Kelly Rowe, a fellow board member, strongly opposes the company's plan. He called the proposal an "incredibly stupid project."

Rowe, who works as a hydrogeologist and water resources specialist, said the district has a large quantity of available groundwater in northern Orange County, supplemented by recycled wastewater from a large groundwater replenishment system. Groundwater pumping supplies 77% of the district's water, and the remaining 23% is imported at a cost of about $1,200 per-acre foot.

Rowe said he expects the cost of desalinated water would end up being similar to the cost in San Diego County, if not more, and would far exceed the initial estimates.

"We don't need the water," Rowe said.

Some residents argue that the site is also subject to other hazards. They point to the adjacent 38-acre Ascon landfill site, where drilling waste from oilfields was dumped decades ago and where complicated cleanup work remains unfinished.

"This area is like Pandora's box," said Nancy Buchoz, who lives in a neighborhood across the street. She said she's concerned construction work could disturb contaminated soil and release hazardous pollution.

Poseidon said there is no risk of potential contamination from the site. The Ascon cleanup project has conducted groundwater monitoring and there is "no evidence that contamination issues extend offsite," Jones said in an email. She said pipelines would run on the opposite side of a road and "would be protected from potential groundwater infiltration."

The company would also clean up any contamination found on the construction site, Jones said.

Huntington Beach Mayor Barbara Delgleize said the plant would boost the economy and help the area diversify with a reliable water supply.

Additional supporters include Newsom, Sen. Dianne Feinstein and other members of Congress and the state Legislature. According to California secretary of state records, the company has spent more than $979,000 on lobbying since 2019.

One of Poseidon's local supporters is Shirley Dettloff, a former Huntington Beach mayor and former member of the state Coastal Commission who as an environmentalist fought to protect the Bolsa Chica wetlands from development.

"The world is changing, and it's changing at a rapid pace, especially climate change," Dettloff said. "I just look at the future and see that we've got to plan ahead."

She and other supporters point to countries such as Israel and Australia, where desalination plants have been running for years.

The desal business has been booming in water-stressed regions around the world. Countries across the Arabian Peninsula, from Oman to Qatar to Kuwait, depend heavily on government-subsidized desalination plants powered by fossil fuels. Plants have also been built in Jordan, Egypt, Spain, Singapore, South Africa and other countries.

In California, Santa Barbara has an operating desalination plant. And the South Coast Water District is moving forward with plans to build the Doheny Ocean Desalination Project in Dana Point, which would draw seawater through slant wells beneath the ocean floor.
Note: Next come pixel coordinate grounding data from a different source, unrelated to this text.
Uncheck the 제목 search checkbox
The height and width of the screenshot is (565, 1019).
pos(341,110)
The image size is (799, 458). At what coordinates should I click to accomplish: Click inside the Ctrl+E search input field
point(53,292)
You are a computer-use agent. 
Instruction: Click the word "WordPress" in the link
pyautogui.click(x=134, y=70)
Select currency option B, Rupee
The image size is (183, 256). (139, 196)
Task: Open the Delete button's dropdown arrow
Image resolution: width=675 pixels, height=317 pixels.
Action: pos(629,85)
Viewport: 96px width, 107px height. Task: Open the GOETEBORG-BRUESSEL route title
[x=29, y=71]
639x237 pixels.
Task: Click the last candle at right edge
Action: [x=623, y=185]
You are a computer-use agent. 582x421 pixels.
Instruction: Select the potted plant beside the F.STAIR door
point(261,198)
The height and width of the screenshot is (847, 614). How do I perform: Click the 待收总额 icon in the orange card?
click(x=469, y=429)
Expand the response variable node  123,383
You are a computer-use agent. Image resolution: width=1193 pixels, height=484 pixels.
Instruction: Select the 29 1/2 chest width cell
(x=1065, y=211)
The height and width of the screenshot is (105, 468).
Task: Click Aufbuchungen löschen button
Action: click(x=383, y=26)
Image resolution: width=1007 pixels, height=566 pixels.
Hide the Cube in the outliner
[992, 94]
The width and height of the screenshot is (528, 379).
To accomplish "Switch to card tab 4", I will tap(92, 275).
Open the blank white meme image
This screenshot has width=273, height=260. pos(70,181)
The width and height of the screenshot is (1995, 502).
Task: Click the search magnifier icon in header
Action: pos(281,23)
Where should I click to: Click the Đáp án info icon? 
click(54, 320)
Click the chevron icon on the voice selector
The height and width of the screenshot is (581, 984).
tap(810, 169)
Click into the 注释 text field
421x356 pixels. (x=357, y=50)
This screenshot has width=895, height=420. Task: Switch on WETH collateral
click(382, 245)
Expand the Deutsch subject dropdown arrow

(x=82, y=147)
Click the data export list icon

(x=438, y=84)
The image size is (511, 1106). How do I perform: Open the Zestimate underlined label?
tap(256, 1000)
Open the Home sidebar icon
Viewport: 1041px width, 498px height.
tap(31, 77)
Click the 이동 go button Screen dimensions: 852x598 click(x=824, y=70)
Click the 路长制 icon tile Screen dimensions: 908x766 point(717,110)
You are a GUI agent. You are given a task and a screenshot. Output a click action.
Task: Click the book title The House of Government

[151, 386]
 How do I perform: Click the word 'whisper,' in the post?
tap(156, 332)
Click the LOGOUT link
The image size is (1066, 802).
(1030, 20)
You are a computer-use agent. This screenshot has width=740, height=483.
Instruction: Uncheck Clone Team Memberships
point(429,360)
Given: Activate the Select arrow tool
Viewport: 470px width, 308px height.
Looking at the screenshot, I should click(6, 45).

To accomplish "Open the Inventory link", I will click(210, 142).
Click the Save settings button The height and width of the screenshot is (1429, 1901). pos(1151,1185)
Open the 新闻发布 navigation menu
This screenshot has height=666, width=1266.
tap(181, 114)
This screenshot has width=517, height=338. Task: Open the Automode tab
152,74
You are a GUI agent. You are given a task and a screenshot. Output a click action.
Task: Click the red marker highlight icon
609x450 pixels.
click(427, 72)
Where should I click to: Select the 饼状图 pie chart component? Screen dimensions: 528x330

Critics of the Huntington Beach proposal say a smaller design using subsurface intake wells would prevent tiny marine life from being sucked in and killed. The company said the regional water board determined that subsurface intakes wouldn't be feasible "for all reasonable intake design capacities," and that the Orange County Water District has a goal of securing 50 million gallons per day.

Mandy Sackett, a policy coordinator for the Surfrider Foundation, said a different design could reduce environmental impacts but that the company has other priorities and is "taking advantage of California's drought fears."

Susan Jordan, executive director of the California Coastal Protection Network, has been fighting the project since 2010. She said that if the plant is approved, it would "set a terrible precedent for the future of California and for water supply alternatives, and it should be only a last resort."

"This is not about providing water for California," Jordan said. "This is about making profit for global investors and nothing more."